Historical and recent spatial imagery have now been analysed from the lower Hunter River in the context of the data and relationships derived from the first years sampling. This GIS analysis has derived that ≈21 hectares of channel habitats have been lost from the lower Hunter River between the 1950s and 1990s. Using densities of Eastern king prawn captured in Season 1 sampling (and making many assumptions), this loss of habitat could have contributed to the loss of between 100,000 and 500,000 recruits to the emigrating stock on an annual basis.

About 1426 ha of saltmarsh has been lost from this area of the estuary. Whilst it is difficult to convert this into a loss of recruits (as saltmarsh is only periodically inundated), it is likely that the loss has affected overall primary productivity in the estuary. This has flow on impacts on the productivity of other areas of the estuary such as downstream tidal creeks and channel/embayments where it seems the prawns are concentrated. Our stable isotope analysis in Season 2 and Season 3 will help to further reveal and quantify this impact.

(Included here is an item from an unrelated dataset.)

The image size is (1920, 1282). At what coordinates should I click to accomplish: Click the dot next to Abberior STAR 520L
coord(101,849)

The overall loss of waterway area in tidal creeks that drain saltmarsh is around 12 ha, which could contribute to the loss of up to 500,000 recruits from the fishery annually. Happily, connectivity between 825 ha of saltmarsh in the Hexham swamp and the estuary has recently been restored through the opening of the floodgates on Ironbark Creek in 2013, and the creeks which drain this saltmarsh are now recolonizing with both Eastern king prawn and School prawn.

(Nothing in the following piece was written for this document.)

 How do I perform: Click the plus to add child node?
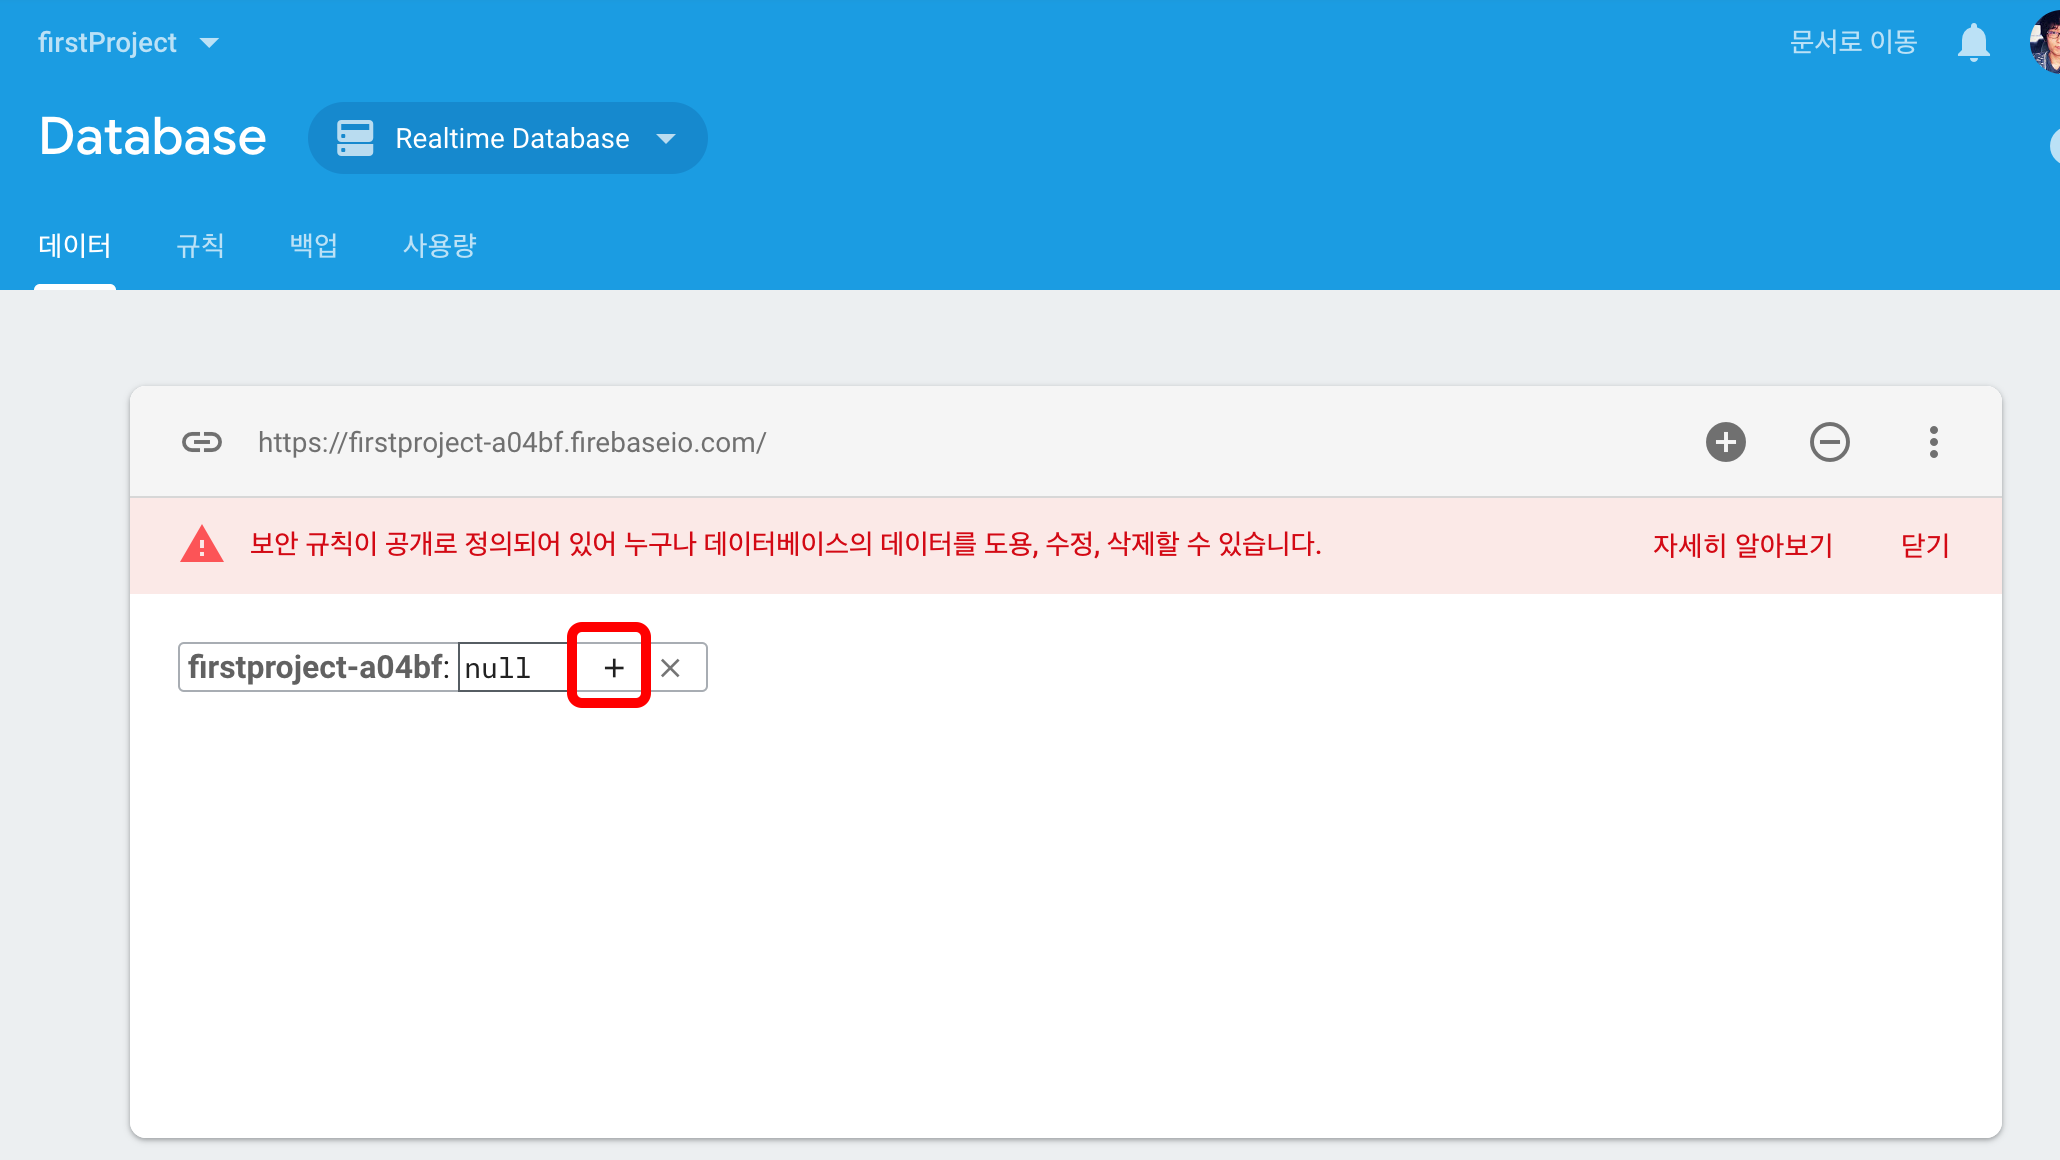[613, 667]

Interestingly, the lower Hunter River gained 400 ha of mangrove habitat over the same period, which will likely have positive impacts on prawns by the provision of nutrients to support lower trophic levels through microbial breakdown of organic material. Spatial analyses of habitats will be ongoing in the Hunter River and other study estuaries over the next 12 months.

Project Communications

Project Update Meeting

On the 30th July 2014, a project partner update meeting was hosted by NSW DPI staff at the Newcastle Fishermen's Coop. Invitees included Hunter Water, North Coast Local Land Services, Hunter Local Land Services, Griffith University, Newcastle Ports Corporation, Port of Newcastle Authority, Origin Energy, Professional Fishermen's Association, Newcastle Fishermen's Co-op, and OceanWatch Australia. This meeting provided an opportunity for project staff to discuss the project's progress, answer any queries and explore ways to more closely engage the partners in the project. Dr Craig Boys (DPI) discussed preliminary findings from recent Hexham biological sampling.

Presentations

The following presentations have been conducted:

1. Taylor, MD (2014) The impact of habitat loss and rehabilitation on recruitment to the NSW eastern king prawn fishery. Project Inception Meeting, Newcastle Co-op, 30th July 2014;

2. Russell, K. (2014) Why understanding Eastern King Prawn habitat is important. Project update meeting, Newcastle Co-op, 30th July 2014;

Print media

Links to the project were published in the following sources:

Publication

Date

Readership

Source

Professional Fishing

Association (PFA) magazine

October 2014

500 hard copies distributed

plus website availability

http://www.nswpfa.com.au/wp-content/uploads/2014/11/PFA-Newsletter-31-October-2014.pdf

WetlandLink newsletter

April 2014

Approx. 1,000

http://www.wetlandcare.com.au/index.php/download_file/view/1273/210/

Communication Plan

The results from the survey of EKP fishers (presented in the June 2014 Progress report) were used to inform the development of our Communication Plan.

Different methods have been identified to get the key messages to each of those groups. Timeframes and responsibilities for specific actions have also been delegated within the Communications Plan.